**What the exercise asks**.
Output the lines of the records below exactly, beginning at their first line and ending at the line with "You are a computer-use"; include no pictures.

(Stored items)
[Start of Attachment]
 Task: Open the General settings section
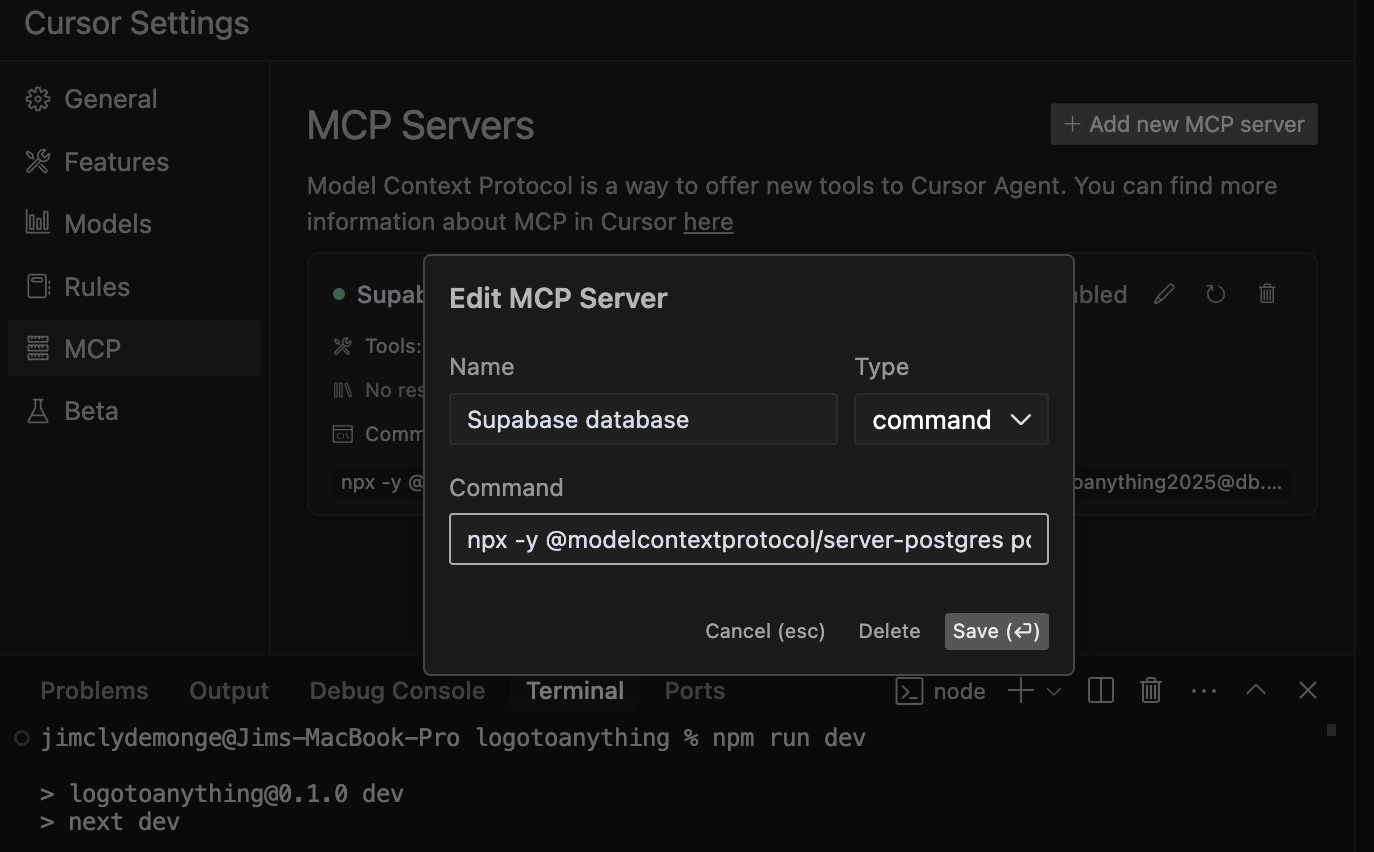tap(110, 98)
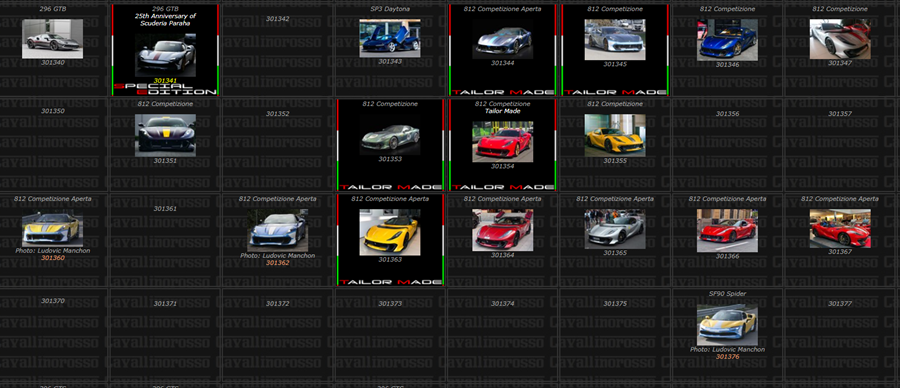Follow the orange 301362 serial link
This screenshot has height=388, width=900.
pyautogui.click(x=278, y=263)
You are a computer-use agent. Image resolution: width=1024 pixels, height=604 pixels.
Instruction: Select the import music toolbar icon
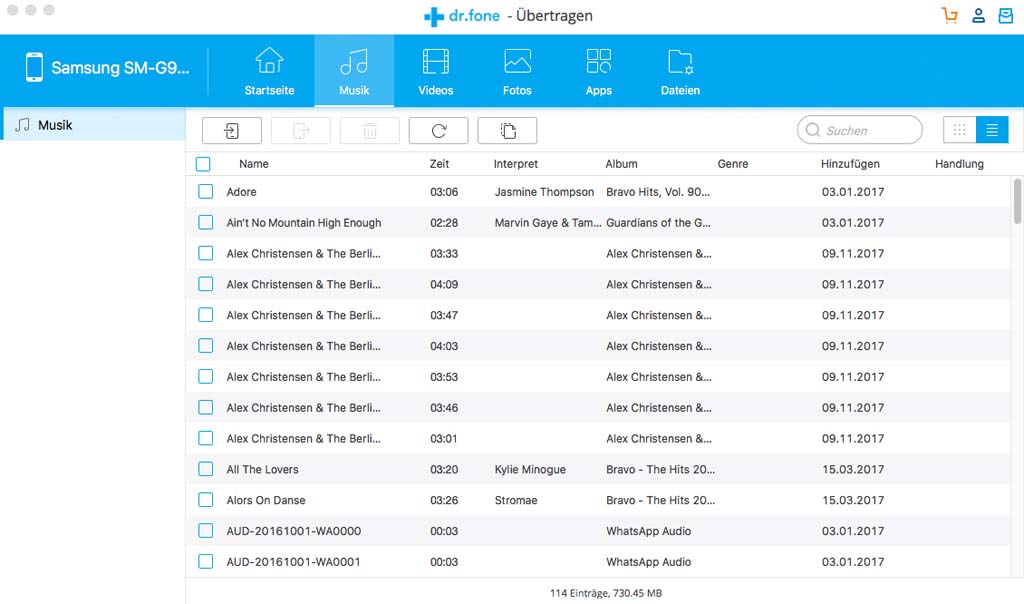231,130
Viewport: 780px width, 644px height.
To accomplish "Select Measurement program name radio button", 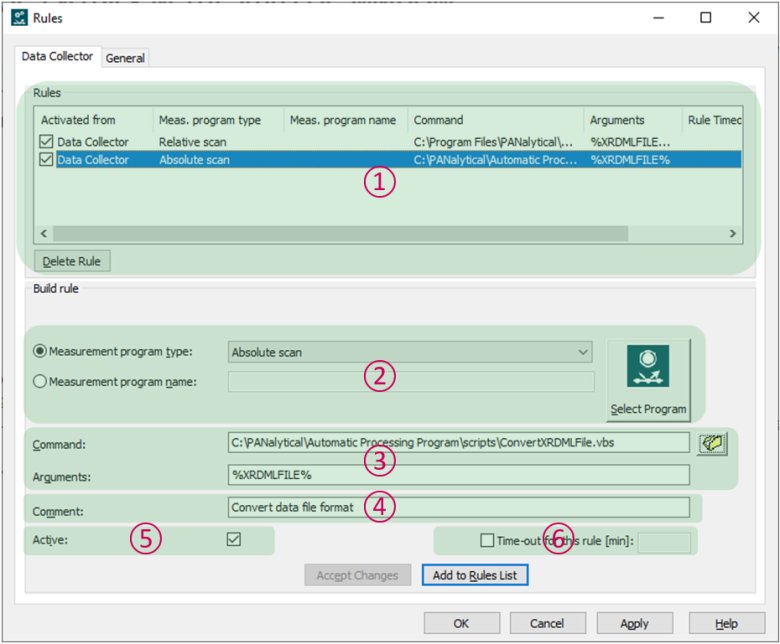I will (41, 380).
[End of Attachment]
**Task response**.
 Task: Open the General settings section
tap(110, 98)
Follow the orange 301362 serial link
This screenshot has height=388, width=900.
pyautogui.click(x=278, y=263)
You are a computer-use agent. Image resolution: width=1024 pixels, height=604 pixels.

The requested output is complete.